# Moving to Vaughan from Mississauga - Thoughts?



## BlueIce001 (Aug 26, 2013)

Hi folks. I am contemplating moving to Vaughan from Mississauga (Streetsville). 
Have lived in several countries (Auckland - NZ, Sydney - AU, Dubai, Singapore etc). Basically moved to Canada 12 months back. I did not make a conscious choice of living in Mississauga but accidently ended up here as I knew some people here and ended up renting a house in Streetsville.

For last couple of months, I've been looking for a nice house (Budget - I Mil) and have kept all my options open. But I haven't really liked any area other than the Streetsville area. (Houses are old/overpriced and very few options). 
One of my friends casually mentioned VAUGHAN, that it has nice big newer houses, offers better quality of life and kind of upmarket/classy city. Not too expensive like Richmond and Oakville. 

Honestly, Mississauga is not that bad. It has some nice areas and some not too nice areas. (I guess all cities do). It has people from all walks of life, nice parks, lots of strip malls etc and closer to Toronto downtown. 

I have 2 months to vacate my current house and need to take a decision with regard to the city.

Source material →
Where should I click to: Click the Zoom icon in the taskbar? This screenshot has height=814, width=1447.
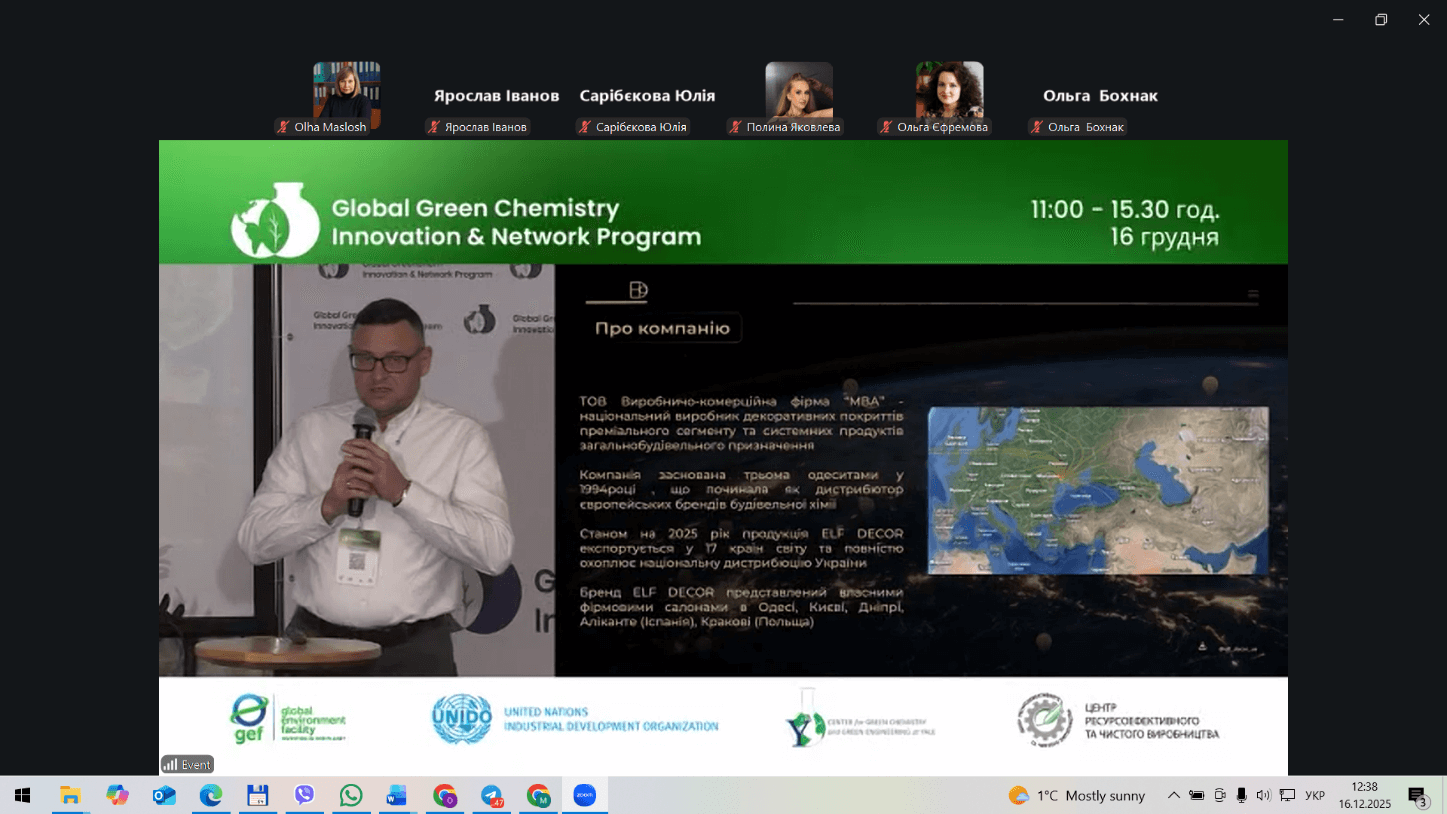(585, 796)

Required work →
Write out the full forum post about moving from Mississauga to Vaughan again, word for word.

Task answer →
# Moving to Vaughan from Mississauga - Thoughts?



## BlueIce001 (Aug 26, 2013)

Hi folks. I am contemplating moving to Vaughan from Mississauga (Streetsville). 
Have lived in several countries (Auckland - NZ, Sydney - AU, Dubai, Singapore etc). Basically moved to Canada 12 months back. I did not make a conscious choice of living in Mississauga but accidently ended up here as I knew some people here and ended up renting a house in Streetsville.

For last couple of months, I've been looking for a nice house (Budget - I Mil) and have kept all my options open. But I haven't really liked any area other than the Streetsville area. (Houses are old/overpriced and very few options). 
One of my friends casually mentioned VAUGHAN, that it has nice big newer houses, offers better quality of life and kind of upmarket/classy city. Not too expensive like Richmond and Oakville. 

Honestly, Mississauga is not that bad. It has some nice areas and some not too nice areas. (I guess all cities do). It has people from all walks of life, nice parks, lots of strip malls etc and closer to Toronto downtown. 

I have 2 months to vacate my current house and need to take a decision with regard to the city.